[[ The data open ]]
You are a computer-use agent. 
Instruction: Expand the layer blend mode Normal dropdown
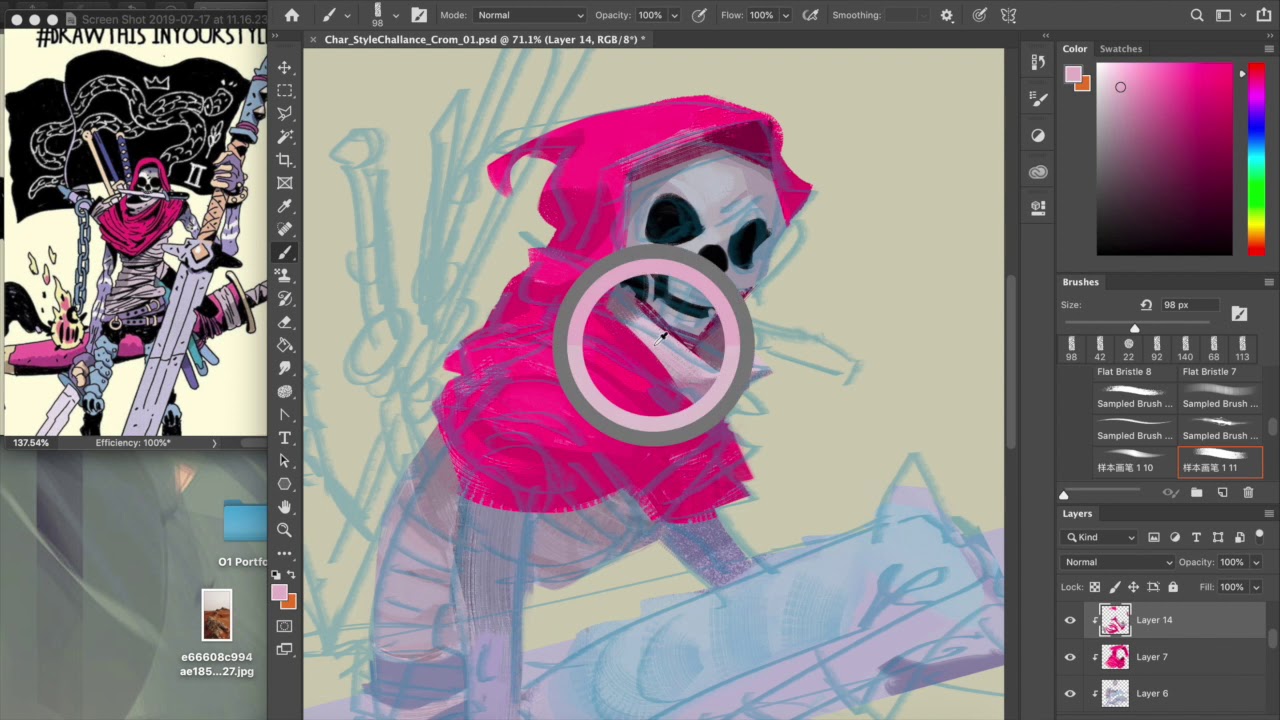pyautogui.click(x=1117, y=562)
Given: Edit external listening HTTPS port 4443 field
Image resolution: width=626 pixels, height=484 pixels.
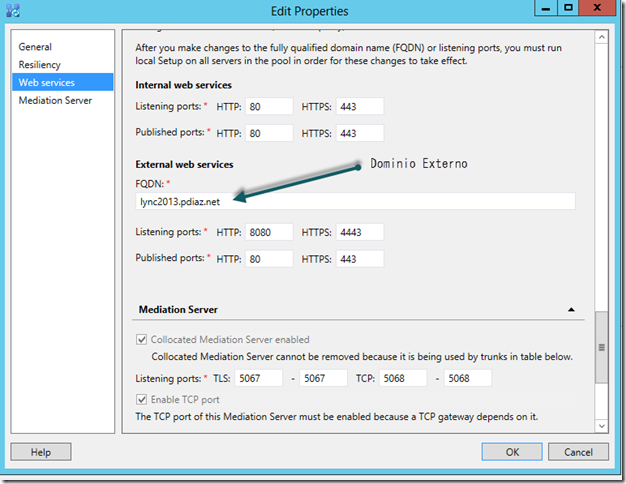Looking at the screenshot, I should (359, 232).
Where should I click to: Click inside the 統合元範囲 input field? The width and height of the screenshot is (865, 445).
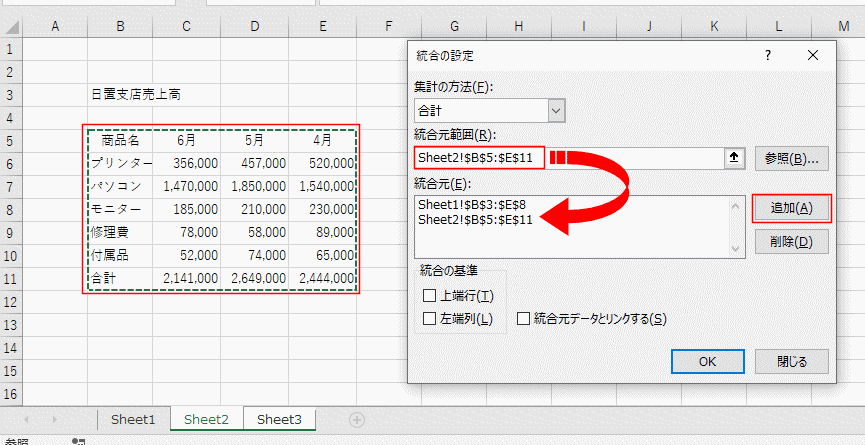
[[ The data closed ]]
Nothing in the entries above should change when they are printed again, except that the pictures are dropped.

** Task answer **
You are a computer-use agent. 
Instruction: Expand the layer blend mode Normal dropdown
pyautogui.click(x=1117, y=562)
Given: Edit external listening HTTPS port 4443 field
Image resolution: width=626 pixels, height=484 pixels.
Looking at the screenshot, I should (359, 232).
Where should I click to: Click inside the 統合元範囲 input field? The width and height of the screenshot is (865, 445).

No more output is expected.